- [EXERCISE SET]
**A)** In the abstract below, what does the proposed speech separation algorithm use as its input feature?
**B)** Decide whether each statement agrees with the abstract below, answering yes or no and quoting the deciding words: (i) most deep-learning speech separation algorithms take the phase information of the speech signal into account; (ii) the proposed algorithm combines a convolutional encoder decoder network with a gated recurrent unit network; (iii) the proposed algorithm is compared with the Deep Attractor Network algorithm.

- [SELECTION]
Speech separation algorithm based on convolutional encoder decoder and gated recurrent unit

doi:10.11772/j.issn.1001-9081.2019111968

Abstract

Abstract: In most speech separation and speech enhancement algorithms based on deep learning, the spectrum feature after Fourier transform is used as the input feature of the neural network, without considering the phase information in the speech signal. However, some previous studies show that phase information is essential to improve speech quality, especially at low Signal-to-Noise Ratio (SNR). To solve this problem, a speech separation algorithm based on Convolutional Encoder Decoder network and Gated Recurrent Unit (CED-GRU) network was proposed. Firstly, based on the characteristic that the original waveform contains both amplitude information and phase information, the original waveform of the mixed speech signal was used as the input feature. Secondly, the timing problem in speech signal was able to be effectively solved by combining the Convolutional Encoder Decoder (CED) network and the Gated Recurrent Unit (GRU) network. Compared with Permutation Invariant Training (PIT) algorithm, DC (Deep Clustering) algorithm, Deep Attractor Network (DAN) algorithm, the improved algorithm has the Perceptual Evaluation of Speech Quality (PESQ) and Short-Time Objective Intelligibility (STOI) of men and men, men and women, women and women increased by 1.16 and 0.29, 1.37 and 0.27, 1.08 and 0.3; 0.87 and 0.21, 1.11 and 0.22, 0.81 and 0.24; 0.64 and 0.24, 1.01 and 0.34, 0.73 and 0.29 percentage points. The experimental results show that the speech separation system based on CED-GRU has great value in practical application.

- [DATASET CONTENT]
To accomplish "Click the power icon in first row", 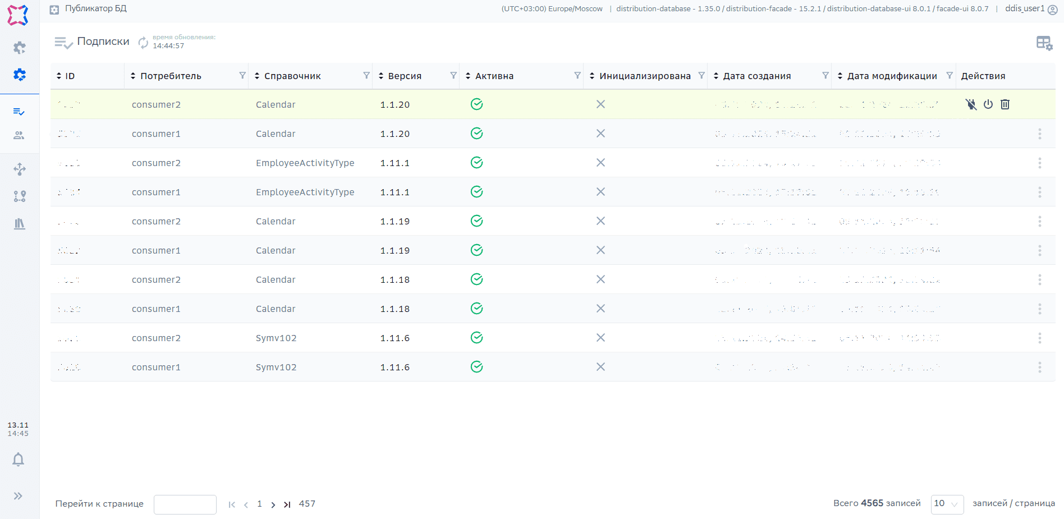I will (x=988, y=104).

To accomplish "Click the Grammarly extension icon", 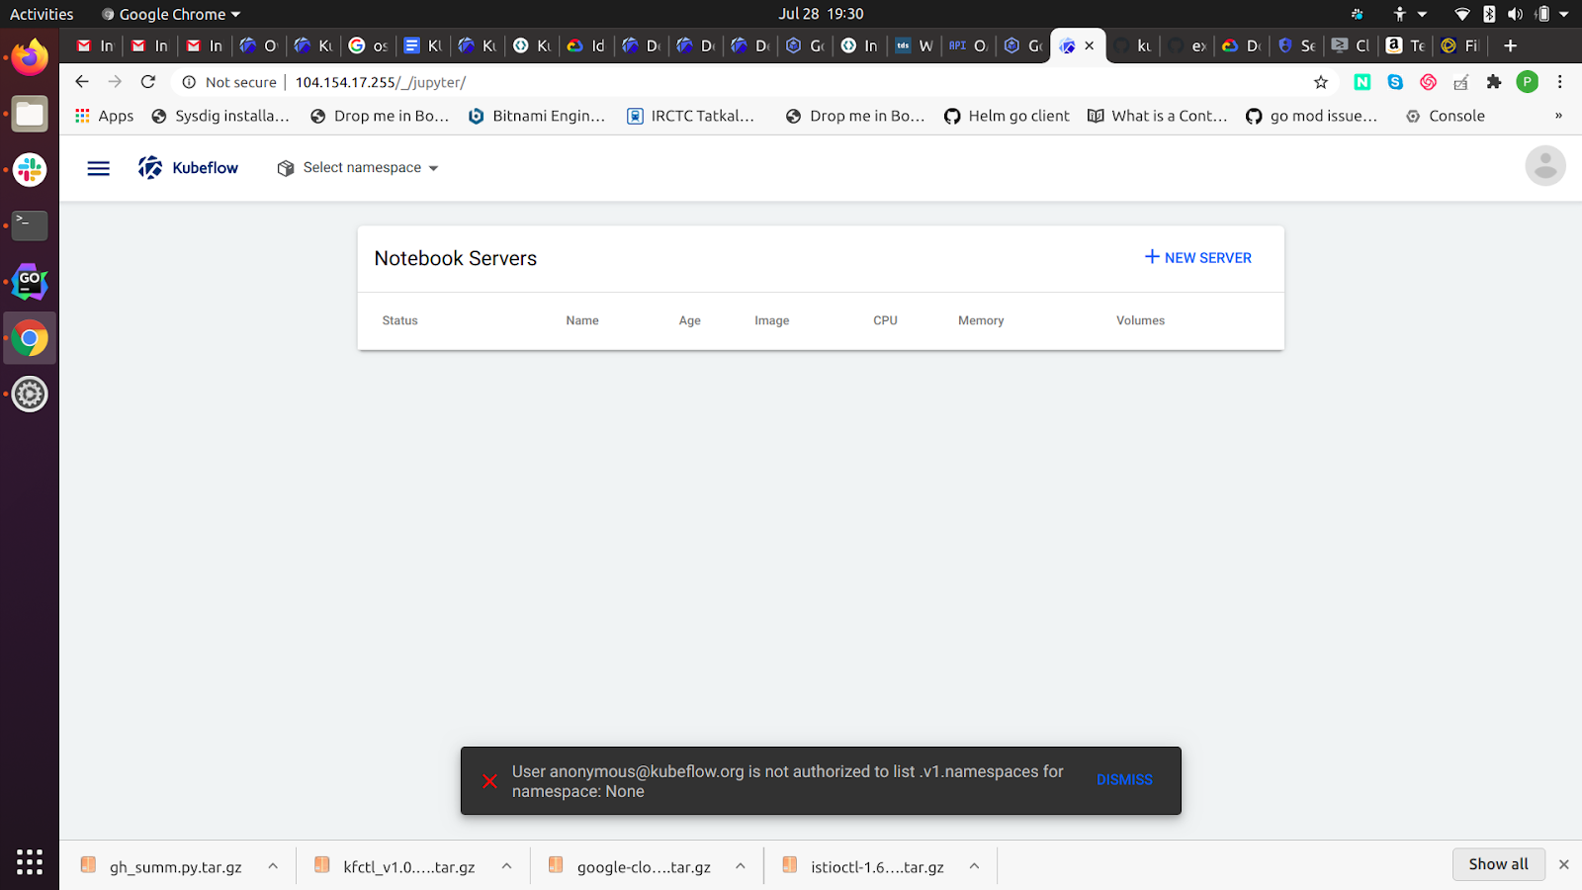I will [1428, 82].
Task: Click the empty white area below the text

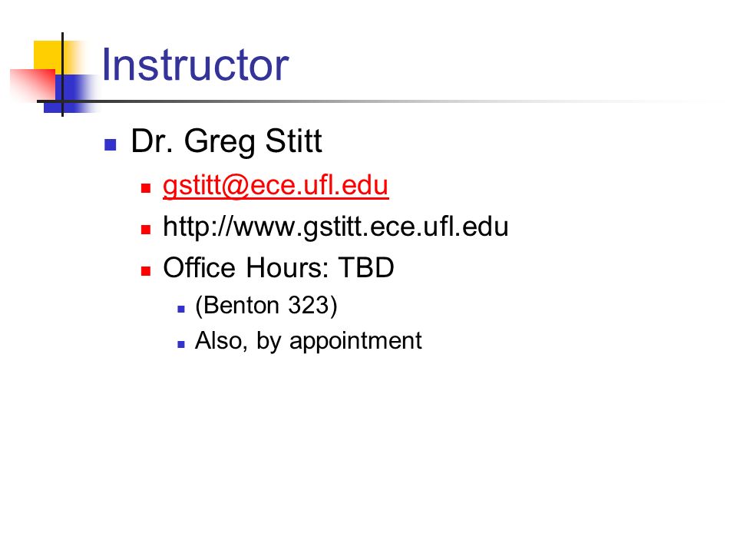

- [RESULTS IN ORDER]
**A)** The original waveform of the mixed speech signal.

**B)**
(i) No: "without considering the phase information in the speech signal"
(ii) Yes: "a speech separation algorithm based on Convolutional Encoder Decoder network and Gated Recurrent Unit (CED-GRU) network was proposed"
(iii) Yes: "Compared with Permutation Invariant Training (PIT) algorithm, DC (Deep Clustering) algorithm, Deep Attractor Network (DAN) algorithm"